In 1740 an extraordinary sect, known as the “Jumpers,” arose in Wales. According to the description given by Wesley, their exercises were not unlike those of certain frenzied states among the Indians. “After the preaching was over,” Wesley[7] wrote, “anyone who pleased gave out a verse of a hymn; and this they sung over and over again, with all their might and main, thirty or forty times, till some of them worked themselves into a sort of drunkenness or madness; they were then violently agitated, and leaped up and down in all manner of postures, frequently for hours together.” There were sometimes thousands at a single meeting of the Jumpers, shouting out their excitement and ready to leap for joy.[8] Wesley has also described instances of tremendous emotional outburst at Methodist meetings which he addressed. “Some were torn with a kind of convulsive motion in every part of their bodies, and that so violently that often four or five persons could not hold one of them. I have seen many hysterical or epileptic fits,” he wrote, “but none of them were like these in many respects.”
Among the dervishes[9] likewise the dance is accompanied by intense excitement and apparently tireless movements. “The cries of ‘Yâ Allah!’ are increased doubly, as also those of ‘Yâ Hoo!’ with frightful howlings shrieked by the dervishes together in the dance.”... “There was no regularity in their dancing, but each seemed to be performing the antics of a madman; now moving his body up and down; the next moment turning round, then using odd gesticulations with his arms, next jumping, and sometimes screaming.”... “At the moment when they would seem to stop from sheer exhaustion the sheikh makes a point of exciting them to new efforts by walking through their midst, making also himself most violent movements. He is next replaced by two elders, who double the quickness of the step and the agitation of the body; they even straighten themselves up from time to time, and excite the envy or emulation of others in their astonishing efforts to continue the dance until their strength is entirely exhausted.” Such is the frenzy thus developed that the performers may be subjected to severe pain, yet only show signs of elation.

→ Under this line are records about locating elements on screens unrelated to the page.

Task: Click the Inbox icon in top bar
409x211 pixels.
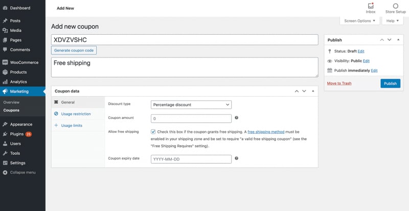Action: pyautogui.click(x=371, y=6)
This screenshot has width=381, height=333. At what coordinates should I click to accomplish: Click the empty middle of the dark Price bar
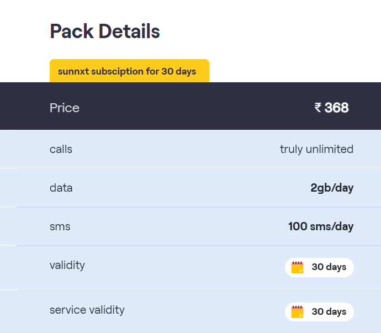point(193,108)
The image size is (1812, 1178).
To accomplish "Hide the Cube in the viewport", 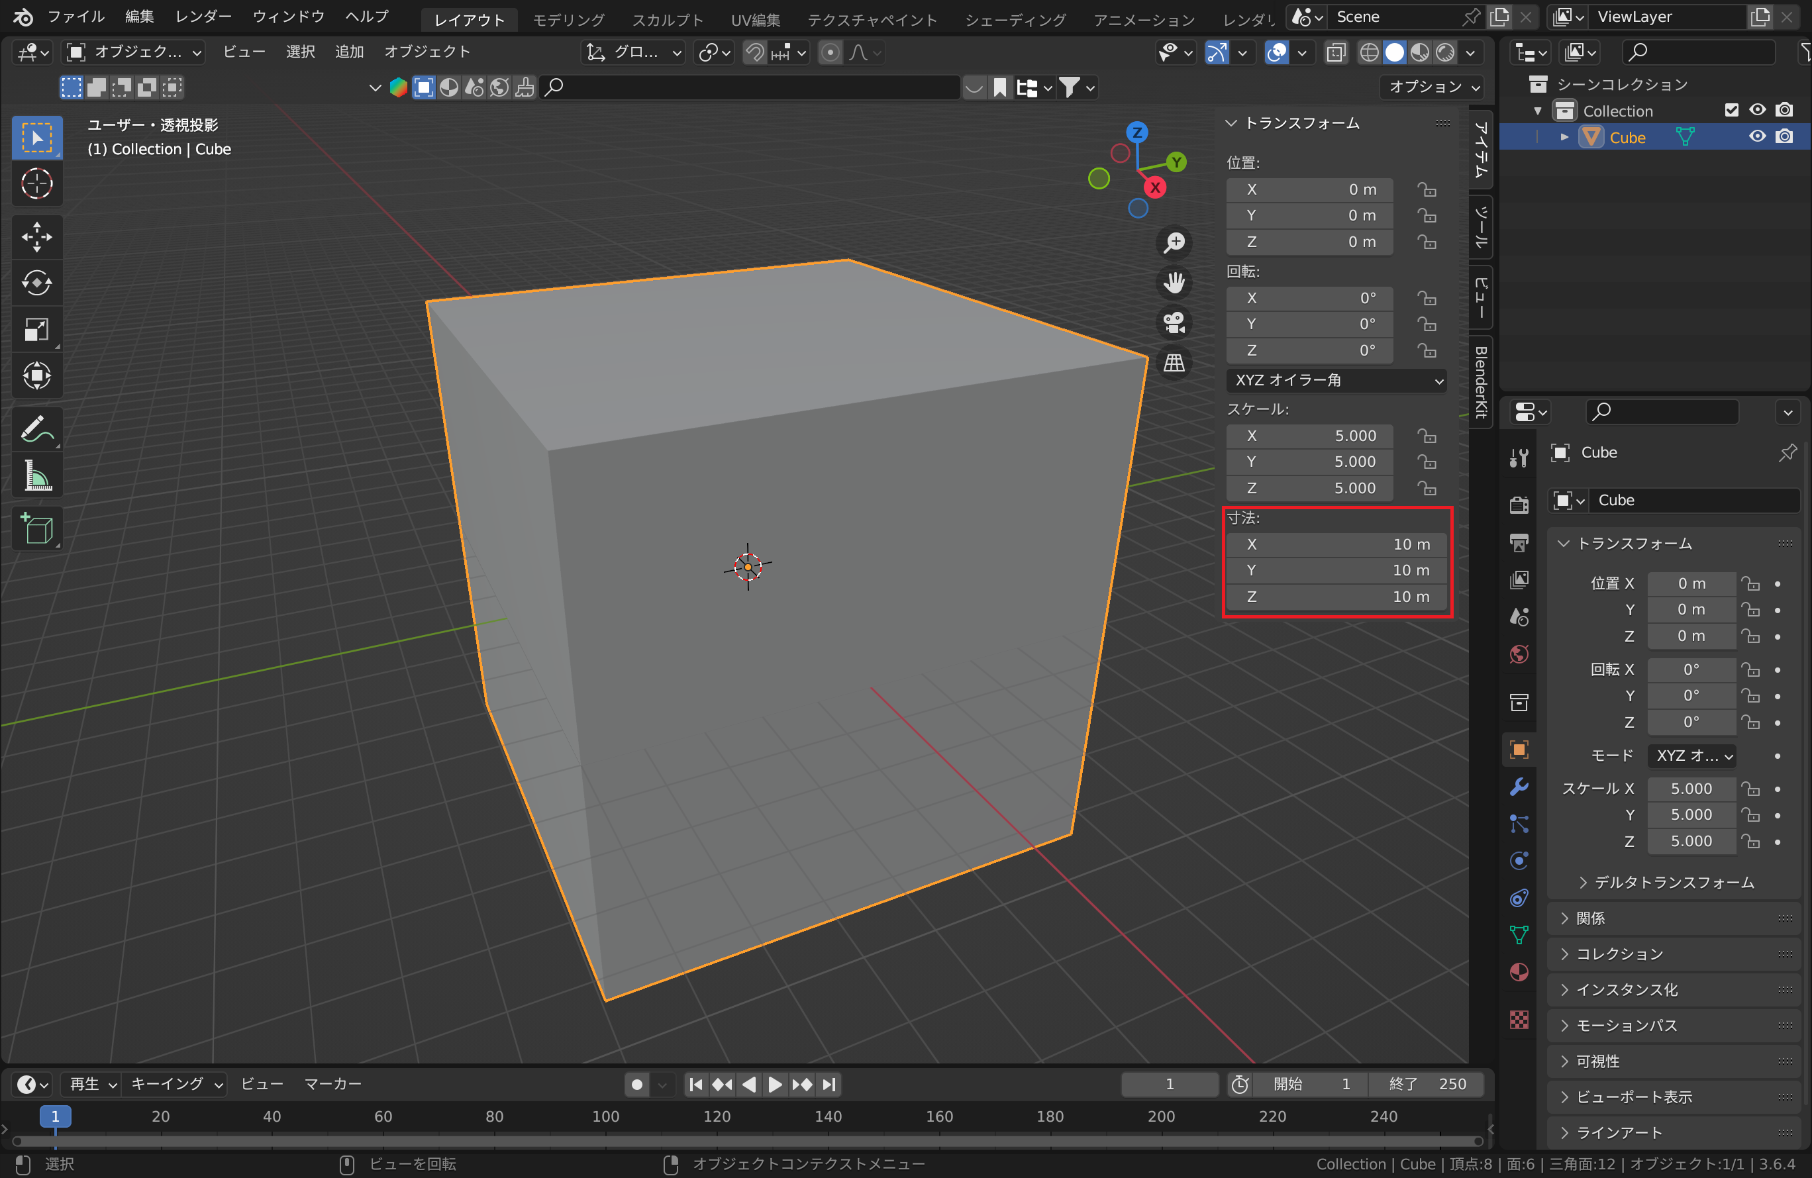I will pos(1757,137).
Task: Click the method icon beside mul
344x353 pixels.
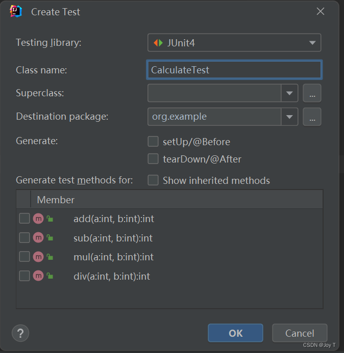Action: pos(38,257)
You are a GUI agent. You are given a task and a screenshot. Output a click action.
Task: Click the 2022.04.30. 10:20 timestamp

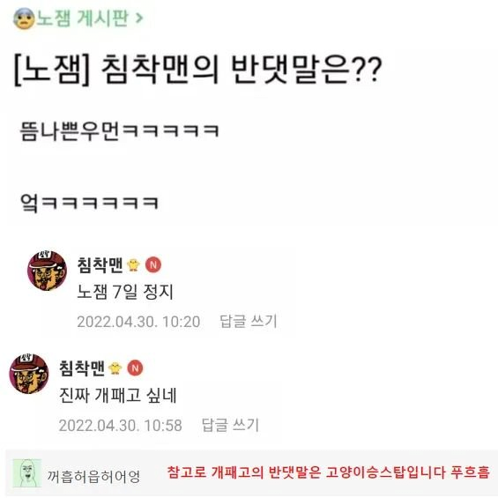pyautogui.click(x=138, y=322)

In all these dances the two most marked features are the intense excitement of those who engage in them and the very remarkable physical endurance which they manifest. Although there is no direct evidence, such as was obtained in examining the football players, that bodily changes favorable to great neuro-muscular exertion are developed in these furies of fanaticism, it is highly probable that they are so developed, and that the feats of fortitude which are performed are to a large extent explicable on the basis of a “tapping of the reservoirs of power” through the emotional excitement.